Where does this idea that the government will do better for those most in need come from? I have received a flurry of emails and group invites urging me to vote, just vote for anybody but the Harper Conservatives. To be honest, I don't really see the difference between the Harper bunch or the Liberals, the only two parties with a chance of forming a government. Remember how the Liberals gutted most of the limited social programs that existed in the early 1990s? Thanks a lot Jean Chrétien, now sometimes nostalgically remembered as a socially-aware, if not casually inept, beacon of reason and fair-play.

The liberal, capitalist nation-state exists and has existed to marginalize, exploit, and manage certain groups of people (indigenous peoples, 'immigrants', people of colour, etc). After all, the Canadian version of the state is premised on the disavowal of indigenous sovereignty. In other words, our so-called freedom is premised on indigenous unfreedom. It is no small wonder that many indigenous nations/peoples refuse to participate in Canadian elections.
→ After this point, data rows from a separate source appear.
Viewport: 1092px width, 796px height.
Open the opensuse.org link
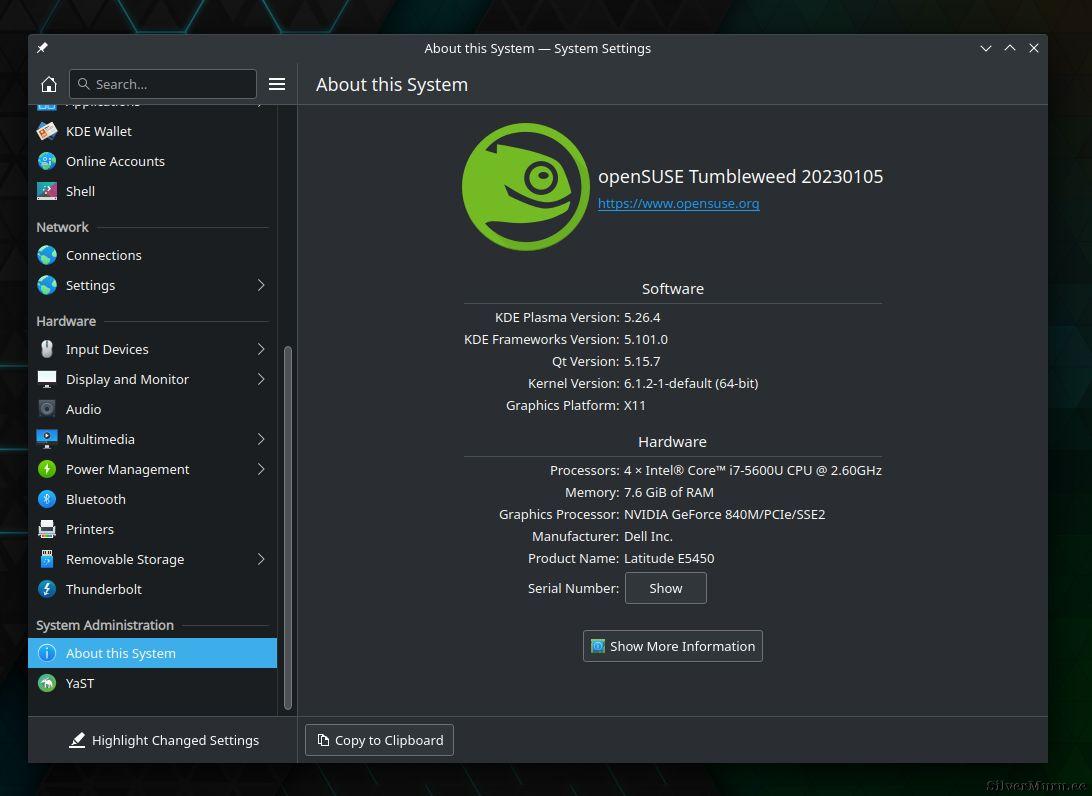click(678, 203)
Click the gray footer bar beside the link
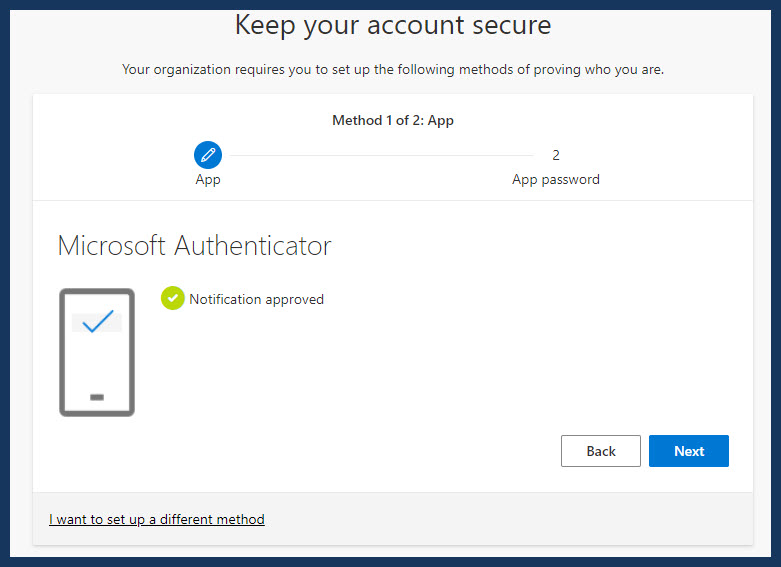 508,519
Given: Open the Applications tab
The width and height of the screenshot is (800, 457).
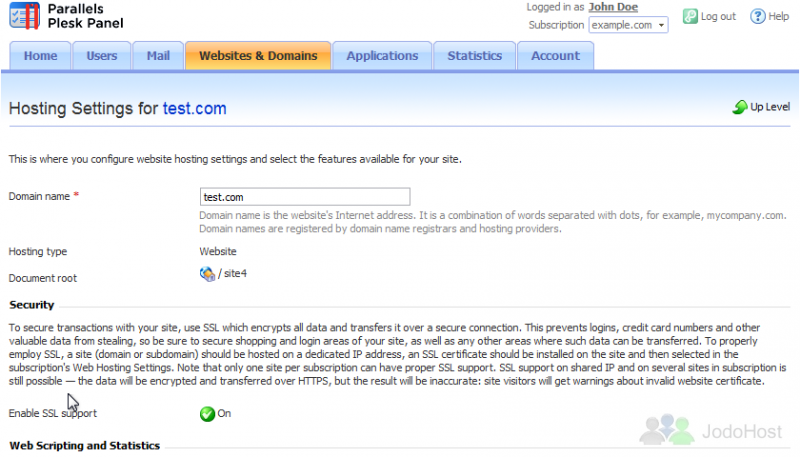Looking at the screenshot, I should (x=382, y=56).
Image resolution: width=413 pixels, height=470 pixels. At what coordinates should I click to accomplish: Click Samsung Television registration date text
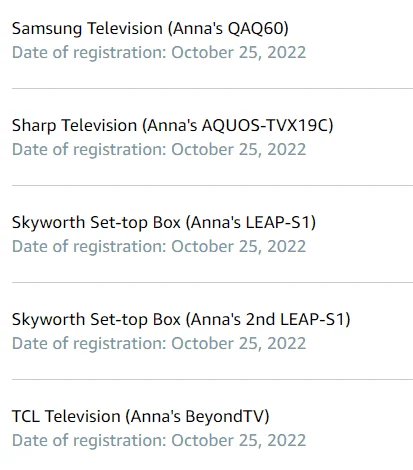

It's also no coincidence that such marginalization and exploitation occurs across national boundaries in eerily similar ways. Voting is meant to provide the mass of citizens, however this privileged group of people is selected in a given national community, the opportunity to enact citizenship, however inequitably citizenship is determined.

Besides the clear inequalities manifest in status, region, age, and many other notable social factors in the make-up of the electoral system, all tipped to the dominant race, gender and class hierarchies, election season brings on a number of platitudes about voting as a civic duty. My training session was chalk-full of such liberal doctrine.

What I'd like to suggest is that true change is not going to occur because of the benevolence of the state. This has never happened, the state after all has helped and continues to help constitute inequalities. It does not mitigate against inequalities, this is a central fallacy of liberal political theories. This is why those who vote with the hopes of making things better for a larger group of people will continue to be disappointed. It's a no sum game. Getting more water from your prison guard is something significant and no doubt needed, but it won't get you out of prison.

I think political action needs to continuously occur in relation to the state and its nefarious structures, after all, they continue to exert an extreme amount of pressure on certain groups of people, but I also think it's key to develop ideas and communities that have little to do with the state and its many structures. To articulate a vision of society that radically de-centers the state and builds capacity within various communities in society.

One important question then, becomes whether one can do this while at the same time voting, keeping an eye on the prize, a stateless, radically devolutionary society where groups of people form communities of affinity and organize their politics accordingly. Since I don't see this anywhere on the horizon, voting for a social democratic party like the NDP might just seem reasonable, after all, water when someone needs it is better than no water at all. Reasonable yes, if I can only get around the fact that the Canadian state and what it represents have been the harbinger of terror in the lives of so many people here and abroad. If only I can get around that.